Bien es cierto, que la entrada en prisión supone ya un buen castigo, ya que conlleva la pérdida, total o temporal, según nos atengamos a la pena de cadena perpetua pura y dura o revisable, de uno de los derechos fundamentales del ser humano, cual es el derecho a la libertad, segundo en grado, pues el primero, sin el cual no se daría el segundo, ni ninguno de los demás derechos que se predican del ser humano, es el derecho a la vida, derecho a esa vida y a esa libertad que, por cierto, el criminal ha segado de cuajo respecto de su o sus víctimas. Y, además, no es baladí, el coste económico que supone mantener a esta gentuza y morralla en la cárcel, a costa del Erario Público que, en definitiva, y a la postre, es toda la ciudadanía.

Por otra parte, choca y mucho, que toda esta pseudoprogresía que se escandaliza nada más oír hablar de “pena de muerte”, arguyendo lo sagrado (que ya chirría en quienes no creen más que en ellos mismos y despotrican de todo tipo de creencias religiosas) que es la vida de una persona, culpando a la sociedad de la existencia de lo que no son sino monstruos o bestias, disfrazados de seres humanos, santifican (¡otra de lo mismo!) la vida de los mismos y ponen todo el aparato del Estado y algo más en protegerles y tratar de reinsertarles en la sociedad de nuevo, como si nada hubiera pasado, mientras sus víctimas crían malvas desde la perpetración de sus delitos y dejan sumidos a familiares y amigos y a una buena parte de la sociedad en la tristeza, la amargura, el desaliento, el dolor y la pena de por vida, desnaturalizando una de las principales razones de la existencia del Derecho Penal, que es la de castigar al delincuente, repito que toda esta pseudoprogresía ponga la vida del maldito en un altar, lo que no son sino zarandajas y sinrazones de quienes, seguramente, al carecer de alma y sentimientos, se solidarizan con las acciones delictivas, si es que no desearían, en su fuero interno, cometer esas mismas fechorías.

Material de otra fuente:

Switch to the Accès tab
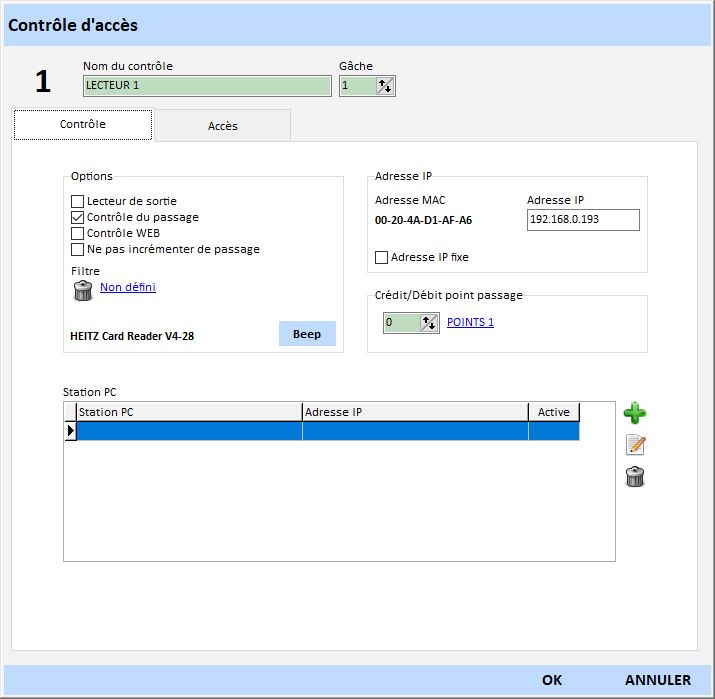Viewport: 715px width, 699px height. coord(222,126)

Y aunque los principales detractores de la pena de muerte, aduzcan, falazmente, que ésta no es un medio desincentivador para que otros posibles asesinos dejen de asesinar, partiendo del hecho de que el asesino nace y no se hace, de haber, en potencia 20, pongo por caso, si se elimina a uno, ya nos quedarían 19 potenciales asesinos, reduciéndose el riesgo de la reincidencia y la incentivación que supone el poder recobrar la libertad y regresar a la calle pasados equis años (más bien pocos que muchos) después de estar ingresados en prisión y, probablemente, volver a las andadas. Y así, Laura Luelmo, estaría hoy en día viva y coleando, si al malnacido que se la cargó, se le hubiera aplicado la pena capital cuando hace veinte años asesinó a sangre fría a machetazos a una anciana de 82 años, a la que había robado y para que no pudiera testificar en su contra en el juicio a que iba a ser sometido.

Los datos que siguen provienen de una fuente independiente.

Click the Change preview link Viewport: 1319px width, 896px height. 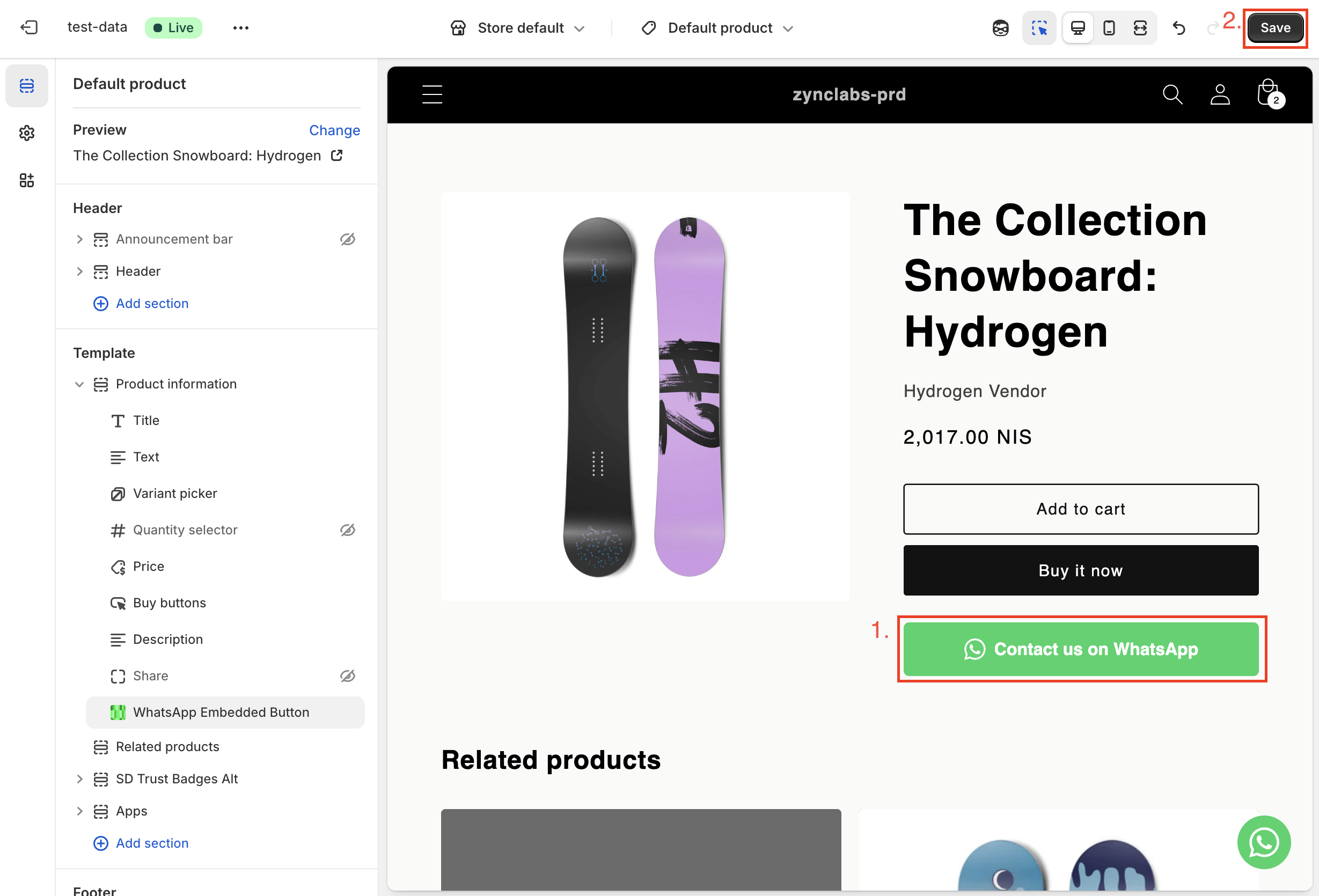click(x=334, y=130)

Por cierto, tanto énfasis en defender la vida de estas alimañas, de estos depravados, de estos pervertidos, de estos inmorales, de estos malnacidos, y luego, a pies juntillas, se unen todos a una, como en Fuenteovejuna, para defender el asesinato más impío, doloroso y horripilante, que supone el aborto voluntario, el acabar con la vida de quien aun no habiendo aún nacido, ya vive en el interior del claustro materno, acabando con esa posibilidad de vida de la manera más cruel, traicionera y despiadada que podamos imaginar, dejando en el baúl de los recuerdos los derechos del nonato, más bien eliminando y privándoles del primigenio y más fundamental derecho de una persona, cual es el derecho a la vida, derecho sin el cual no pueden predicarse todos los demás que se pregonan y proclaman como fundamentales en la Carta de los Derechos Humanos de la ONU. Y con la agravante de que, mientras respecto de un asesino psicópata se pone a su disposición un abogado defensor (que buscará por todos los medios posibles, incluso atendiendo a análisis psicológicos y psiquiátricos, su exculpación o la condena más benévola posible), el nasciturus se halla solo, a la intemperie, desprotegido, abandonado a su suerte por su propia madre, instigadora de su destrucción, la cual se convierte en juez y parte en este aquelarre dantesco e infernal. En esa línea se mueve “el diablo de El Campillo” y su defensa, al declarar aquél ante la juez de Instrucción número 1 de Valverde del Camino, su adicción a las drogas, entre otras, a la heroína y la cocaína, buscando, arteramente, una causa atenuante o, incluso, eximente, de su vandálica y demoníaca acción, lo que, a mi juicio, si hubiera juicio, valga la redundancia, y sensatez en nuestros legisladores tal causa, así como, en su caso, la embriaguez, debieran ser más bien agravantes, porque el que libre y voluntariamente se sumerge en esos excesos, debe responder por los actos derivados de ese pretendido estado de “éxtasis” en que quedan inmersos, tal como ocurre en el supuesto de la conducción temeraria.